正文

问题与方法

城市文学:知识、问题与方法 作者:王进 著


导言 一个属于“当代文学”的问题

城市文学是一个属于当代文学的问题。这不仅是要与现代文学做一个历史划分,而且与相关的西方理论、海外汉学区别开来。只有在此范围,才能显示近30年国内城市文学研究的理论意义。进而言之,它的真正意义无法建立在目下全球化进程中城市地理不断扩张的现实基础上。而现已形成的“现代性”思想主导与文化研究的基本方法,正是理论牵制于现实,以致社会文化理论、政治经济学知识不断涌入的结果。

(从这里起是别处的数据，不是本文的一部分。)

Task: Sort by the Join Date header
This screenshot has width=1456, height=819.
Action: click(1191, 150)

事实上,处于前者之为今日跨学科的思想引擎下,“城市文学”毋宁附庸。故而随着研究的兴盛,理论的建构却深处危机。不仅迄无“城市文学”的基本定义,而且研究对象亦日渐消隐,以至于近年时有“无法现身的‘他者’”、“到底在谈论什么”、“看不见的城市”等论说。

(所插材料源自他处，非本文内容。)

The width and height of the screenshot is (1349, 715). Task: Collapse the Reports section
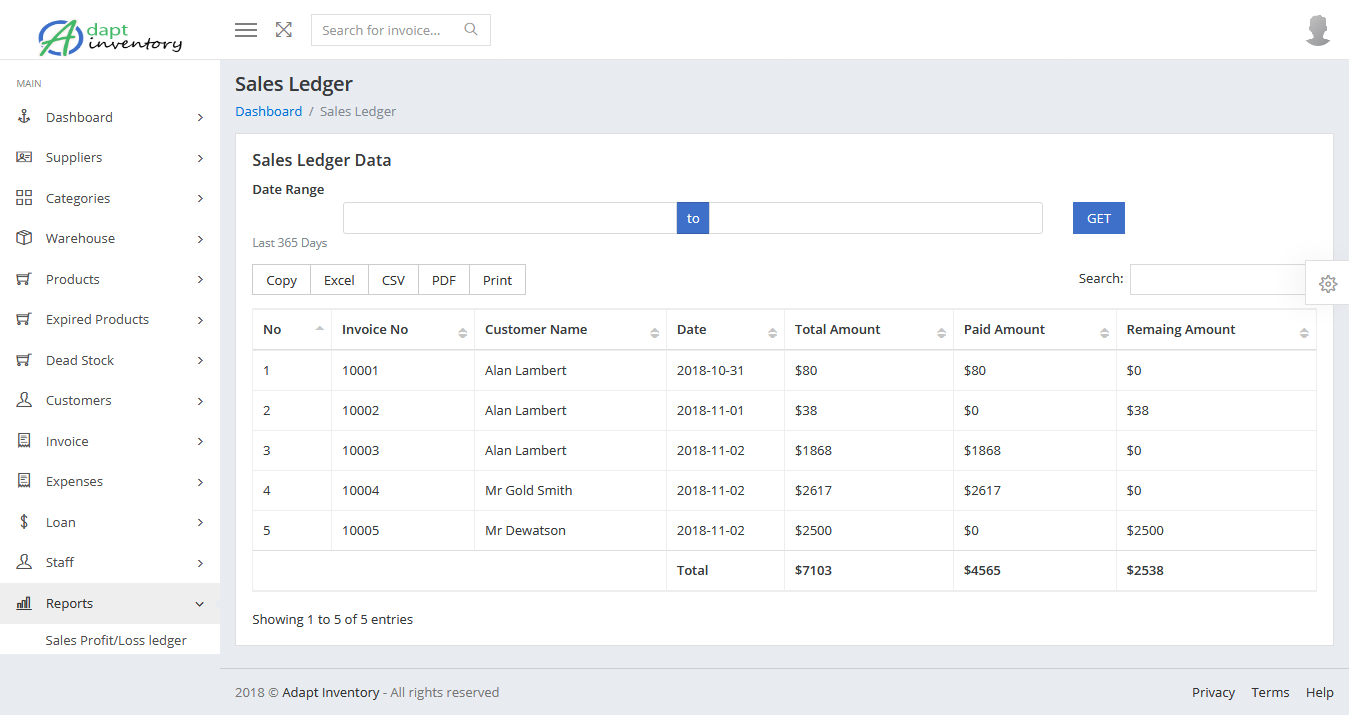(198, 603)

这种根本问题的缺席,使得知识理论本身成为更需批判和检验的。首先即是还原历史情境,追溯自身的文学批评史线索。而“城市文学”之深受现实世界的牵制,将由此显示为经济基础—上层建筑这一经天纬地、堪称“世界观”的思想大限。它不仅为判断“城市文学”属于“当代文学”提供了内在的理论支持,而且以这世界观在全球化时代的重现,凸显西方理论—中国经验的整体思想处境。20世纪90年代以来的城市文学批评,因此特别体现了知识的时代性更替,由之带来西方理论运用的芜杂、生硬,进而是作品批评上的焦点游移、偏至,以至于压抑、脱离文学文本。这意味着我们的批判不仅应当同时是一种“当代文学”整体观的建立,而且必须走向经济基础—上层建筑这一宏大框架的突围,直至能够将之解构、还原于阐释—现实世界的关系。此方可能辨析中国城市文学理论的独立申诉,而我们研究的意义亦当在此。

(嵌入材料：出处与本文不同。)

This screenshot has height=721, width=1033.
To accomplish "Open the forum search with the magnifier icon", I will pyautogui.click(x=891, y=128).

事实上,近30年在阐释理路几经转折、断裂的知识状况下,唯此宏大框架一以贯之,并于20世纪90年代全球化来临之际全面重伸。作为前30年当代历史文化的投射,它产生了如此根本的思想制约,以致形成“城市文学”的经济决定论。而这首先意味着一个近切关涉现实世界改造的庞大知识体系,以至思想、意识形态系统的包围。1998年李洁非的长文《城市文学之崛起:社会和文学背景》即展现了其强大的思想框限力,并以大篇幅的社会历史文化论述,宣示文学的“外部”重新入主文学理论。在此,“城市”的阐释,不仅引出古今中外的历史纵横,而且由此确立了以“工业化”革命为标志、完全经济基础意义上的“商品”“物”作为基本理解。而正是经由这一有关改造世界的现代知识谱系查验,古代、以至近现代中国城市皆以其政治及权力的主导性质,排列在外。相应的,自古至今也就从未产生过真正的城市文学,而以延安文艺为开端的前30年当代文学,更是莫若为中国历史上政治权力排斥货币权威及商品原则的突出体现。唯20世纪20—40年代“新感觉”派为代表的上海文学,或能与此之“城市”相称。无疑,只有这样的历史逻辑,才足以凸显90年代城市文学兴起的革命性意义:“毋庸置疑地击败了乡土文学作品,第一次在中国文学中占据主位。”进而,可将这一切归于正在现实推进的“几千年历史上具有根本性的划时代意义”的经济基础变革,而非,——按该文明确表述,归于文学的“内部”。而在由此带来历史进化的乐观中,最终,城市文学的未来亦只有一条标准:现代主义流派为顶峰标志的19、20世纪西方文学。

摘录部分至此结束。